Oliveira: Eu conheci a música de Hugo Linns no período em que eu editava a revista Outros Críticos, e numa das edições o convidamos para ser um dos entrevistados principais, que resultaria na gravação de músicas e na produção de um show, que ele acabou fazendo com DJ Dolores. Posteriormente, ao fazermos um lançamento de revista na Audio Rebel, no Rio de Janeiro, achamos que a música dele poderia dialogar com o trabalho de Cadu Tenório, então fizemos o convite para ele se apresentar lá.
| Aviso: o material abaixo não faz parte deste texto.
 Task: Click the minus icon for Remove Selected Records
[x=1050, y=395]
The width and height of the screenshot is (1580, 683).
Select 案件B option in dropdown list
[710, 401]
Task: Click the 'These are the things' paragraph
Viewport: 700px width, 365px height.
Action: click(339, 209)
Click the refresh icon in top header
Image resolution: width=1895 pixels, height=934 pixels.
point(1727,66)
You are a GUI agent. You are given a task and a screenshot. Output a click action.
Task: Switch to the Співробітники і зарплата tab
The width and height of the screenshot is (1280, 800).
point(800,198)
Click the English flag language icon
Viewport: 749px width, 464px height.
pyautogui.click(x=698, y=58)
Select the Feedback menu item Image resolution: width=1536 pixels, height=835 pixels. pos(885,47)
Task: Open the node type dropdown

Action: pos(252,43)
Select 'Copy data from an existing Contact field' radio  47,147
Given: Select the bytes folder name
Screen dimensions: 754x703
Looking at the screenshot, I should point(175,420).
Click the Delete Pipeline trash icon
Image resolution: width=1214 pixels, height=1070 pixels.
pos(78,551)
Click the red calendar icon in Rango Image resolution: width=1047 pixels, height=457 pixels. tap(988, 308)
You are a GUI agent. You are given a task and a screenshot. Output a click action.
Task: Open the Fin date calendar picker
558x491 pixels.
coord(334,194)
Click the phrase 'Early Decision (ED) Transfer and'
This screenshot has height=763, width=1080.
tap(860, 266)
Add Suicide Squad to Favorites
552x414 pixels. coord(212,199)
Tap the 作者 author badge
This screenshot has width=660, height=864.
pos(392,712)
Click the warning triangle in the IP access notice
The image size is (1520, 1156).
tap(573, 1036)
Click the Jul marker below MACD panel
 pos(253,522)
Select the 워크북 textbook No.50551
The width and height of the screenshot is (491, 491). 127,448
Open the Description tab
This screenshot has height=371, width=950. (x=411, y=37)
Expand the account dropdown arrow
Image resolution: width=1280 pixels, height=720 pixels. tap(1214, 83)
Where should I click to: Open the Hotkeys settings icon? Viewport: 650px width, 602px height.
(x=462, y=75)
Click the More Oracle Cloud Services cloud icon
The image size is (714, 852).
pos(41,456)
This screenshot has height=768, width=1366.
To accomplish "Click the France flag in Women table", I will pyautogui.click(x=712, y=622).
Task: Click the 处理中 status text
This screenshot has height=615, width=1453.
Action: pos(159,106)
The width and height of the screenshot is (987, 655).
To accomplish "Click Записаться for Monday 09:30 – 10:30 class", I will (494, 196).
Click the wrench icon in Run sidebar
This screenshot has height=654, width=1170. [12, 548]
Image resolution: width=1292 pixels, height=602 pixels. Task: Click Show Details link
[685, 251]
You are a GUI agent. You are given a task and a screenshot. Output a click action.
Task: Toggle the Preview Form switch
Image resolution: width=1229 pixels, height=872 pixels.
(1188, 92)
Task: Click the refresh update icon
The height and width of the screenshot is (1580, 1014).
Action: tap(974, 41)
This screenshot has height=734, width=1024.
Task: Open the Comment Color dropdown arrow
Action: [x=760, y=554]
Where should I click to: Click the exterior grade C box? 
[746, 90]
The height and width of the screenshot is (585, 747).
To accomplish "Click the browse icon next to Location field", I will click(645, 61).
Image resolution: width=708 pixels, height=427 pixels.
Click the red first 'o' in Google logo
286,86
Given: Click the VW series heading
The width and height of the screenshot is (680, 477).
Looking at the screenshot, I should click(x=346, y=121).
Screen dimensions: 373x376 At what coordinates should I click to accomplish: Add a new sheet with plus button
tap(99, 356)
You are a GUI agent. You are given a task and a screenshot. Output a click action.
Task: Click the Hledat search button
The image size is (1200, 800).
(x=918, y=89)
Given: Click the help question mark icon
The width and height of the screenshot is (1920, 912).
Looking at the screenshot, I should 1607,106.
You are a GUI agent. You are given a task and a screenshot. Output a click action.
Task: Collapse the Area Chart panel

Mas tudo isso eu fiz como integrante dos Outros Críticos. Até àquela altura (2015), Hugo nem sabia que eu compunha ou tinha pretensões de gravar um disco. Porque sempre tive o cuidado de separar os trabalhos, se você entrar no site dos Outros Críticos ou ler nossas revistas, por exemplo, não verá nenhuma postagem ou reportagem que mencione Oliveira. O livro “Canções não” começou a tomar forma e só depois de um tempo é que eu comecei a musicar alguns poemas dele, e aí comecei a pensar em fazer um disco, mas não houve um planejamento específico para o disco, ele acabou nascendo dentro do processo de criação do livro. É tanto, que outros músicos fizeram parte dele nas primeiras tentativas de construção do disco, mas acabou não indo pra frente. Até o dia em que eu decidi convidar Hugo para produzir o disco e ter a sua viola para dialogar com a minha voz e violão. A ideia era que a viola dinâmica fosse essa cidade, esse geocorpo, com seus sons construídos a partir de pedais de efeito, e a minha voz e violão fosse o poeta que canta a cidade, mas tudo muito em diálogo, tentando fazer dessas vozes um único corpo-voz.

Poro Aberto: Você lançou o livro “Canções Iluminadas de Sol” sobre sua pesquisa de mestrado em torno das canções da Tropicália e do Mangue Beat. E agora você está no doutorado (ou já terminou?) e sobre o que é sua pesquisa atual?

Oliveira: Eu estou no segundo ano do doutorado em Letras na UFPE, ainda cursando algumas disciplinas. A minha pesquisa atual é sobre uma noção de matéria-canção presente na obra de Nuno Ramos; como algo que permeia a sua obra, nas mais diversas áreas e linguagens em que ele atua, seja nos livros, performances, exposições e nos discos em que é compositor, sobretudo nas parcerias com Romulo Fróes e Clima. Com essa matéria-canção eu quero refletir como a obra de Nuno utiliza essa matéria num desdobramento entre a criação artística e a crítica cultural. Esse movimento de criação e crítica dessa matéria-canção pode enriquecer o próprio percurso da crítica cultural atual e torná-la, também movimento, invenção. Com o desmantelamento da Educação no Brasil, nem sonhei ter bolsa ou poder circular em congressos, como cheguei a fazer no mestrado, de 2014–2016, mas pretendo no próximo ano poder passar um tempo em São Paulo, para conhecer mais de perto a parte plástica, visual do trabalho de Nuno, bem como poder entrevistá-lo mais profundamente, assim como os seus parceiros em música.

Poro Aberto: Queria aproveitar a entrevista para perguntar sobre a Outros Críticos, o que tem rolado por aí?

A Outros Críticos está produzindo a revista em formato virtual, esse é o nosso principal trabalho atualmente. Até o final do ano lançaremos mais duas edições. Com a pandemia tudo ficou mais difícil, pois temos feito muitas coisas presencialmente, muito mais do que na internet, principalmente com a nossa produção de livros, o nosso cuidado com o impresso. Mas estamos tentando manter a produção nesse momento, com outras formas de continuar produzindo apenas virtualmente. Uma coisa boa que vai rolar em breve também, e que conto primeiro aqui pra você, é que lançaremos virtualmente uma edição ampliada do livro “Ninguém é Perfeito e a Vida é Assim: a música Brega em Pernambuco”, escrito pelo professor Thiago Soares, e lançada pelos Outros Críticos em 2017. O livro chegou a ser indicado no Prêmio Jabuti de Economia Criativa. Como temos menos de 10 cópias da edição impressa, ainda à venda, resolvemos liberar o PDF do livro gratuitamente, já que se trata de um projeto que foi incentivado pelo Funcultura-PE, e como acontece com nossas publicações, sempre que elas esgotam nós divulgamos o PDF. Mas dessa vez teremos uma edição ampliada do livro, com um texto novo de Thiago incluído na edição.